Deux décrets royaux du 26 janvier 1996, applicables par défaut dans l'enseignement primaire et secondaire en l'absence de mesures prises par les communautés autonomes, accordent aux conseils d'établissement la compétence pour adopter le règlement intérieur, qui peut notamment comporter des dispositions sur la tenue vestimentaire.

Dans l'ensemble, le port du foulard est accepté par les établissements scolaires. Toutefois, certains conflits ont eu lieu, notamment dans le cas d'enfants contraints (4(*)) de s'inscrire dans un établissement privé. En effet, même soutenus par des fonds publics, les établissements privés peuvent, à la différence des établissements publics, imposer un uniforme à leurs élèves.

Jusqu'à maintenant, les conflits de ce type se sont peu ou prou transformés en débat sur le rôle respectif des établissements publics et privés dans le système éducatif, puisque les autorités éducatives locales ont toujours pris la décision d'intégrer les élèves concernées dans des établissements publics.

Le dernier conflit important remonte à février 2002. Il concernait une jeune Marocaine de treize ans : l'établissement catholique de la banlieue de Madrid qui devait l'accueillir lui ayant refusé le port du foulard, elle a finalement été dirigée vers un établissement public. Le ministre régional de l'Éducation a fondé sa décision sur deux arguments : l'existence, dans la communauté autonome de Madrid, d'établissements scolaires autorisant le port du foulard et l'absence d'interdiction explicite.

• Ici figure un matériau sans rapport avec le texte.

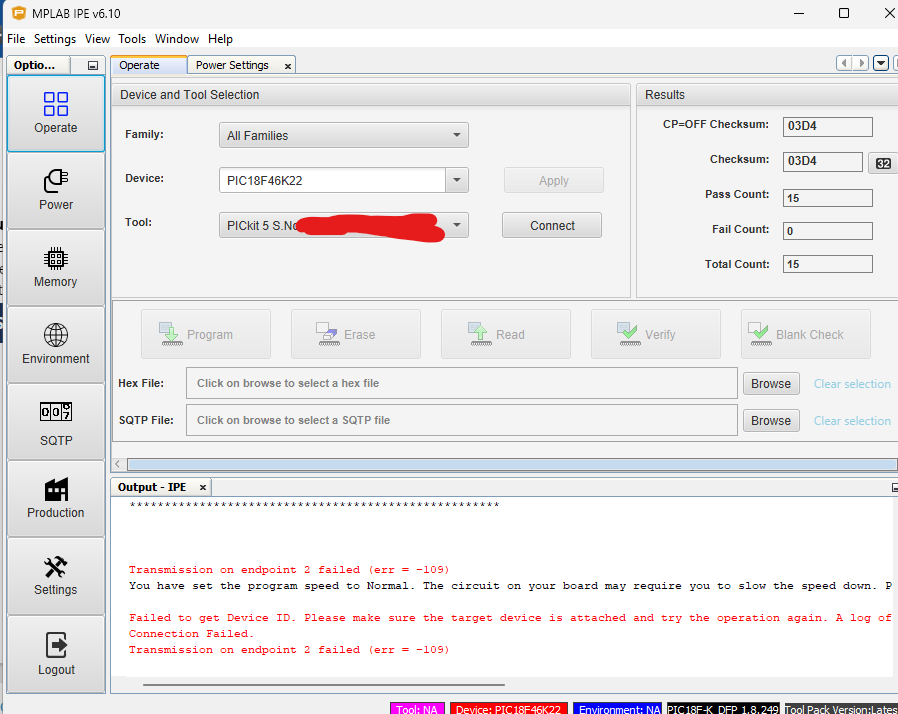This screenshot has height=714, width=898.
Task: Expand the Device dropdown for PIC18F46K22
Action: click(x=457, y=179)

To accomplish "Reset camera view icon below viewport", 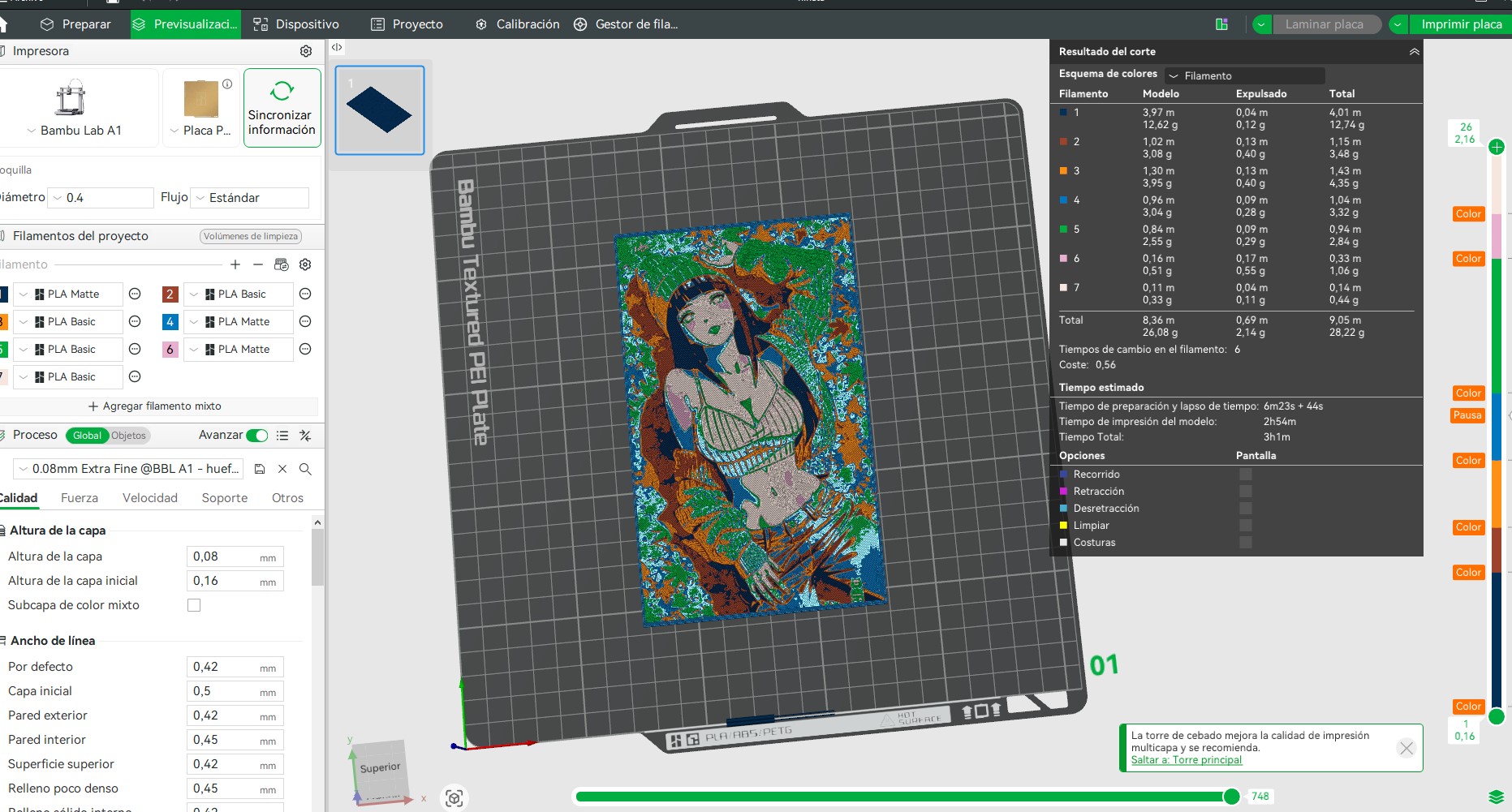I will point(454,798).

L'incident a suscité une polémique entre les responsables locaux de l'éducation, partisans de la priorité à la scolarisation obligatoire, et plusieurs personnalités nationales, parmi lesquelles les ministres de l'Éducation et du Travail, ainsi que le Défenseur du peuple (équivalent du Médiateur de la République en France). La ministre de l'Éducation s'est exprimée contre le port du foulard à l'école au motif que l'assimilation des étrangers passait par l'acceptation des valeurs de la société espagnole, et le ministre du Travail a comparé le port du foulard à l'excision. Le Défenseur du peuple a, quant à lui, souligné que de telles manifestations culturelles et religieuses « romp[ai]ent les critères égalitaires qui doivent s'imposer dans la société espagnole ».

Bien que les responsables éducatifs locaux aient, à plusieurs reprises, souligné que l'existence de dispositions nationales sur la tenue vestimentaire leur permettrait de résoudre plus facilement les conflits, le ministère national de l'Éducation n'entend pas édicter de telles règles pour le moment.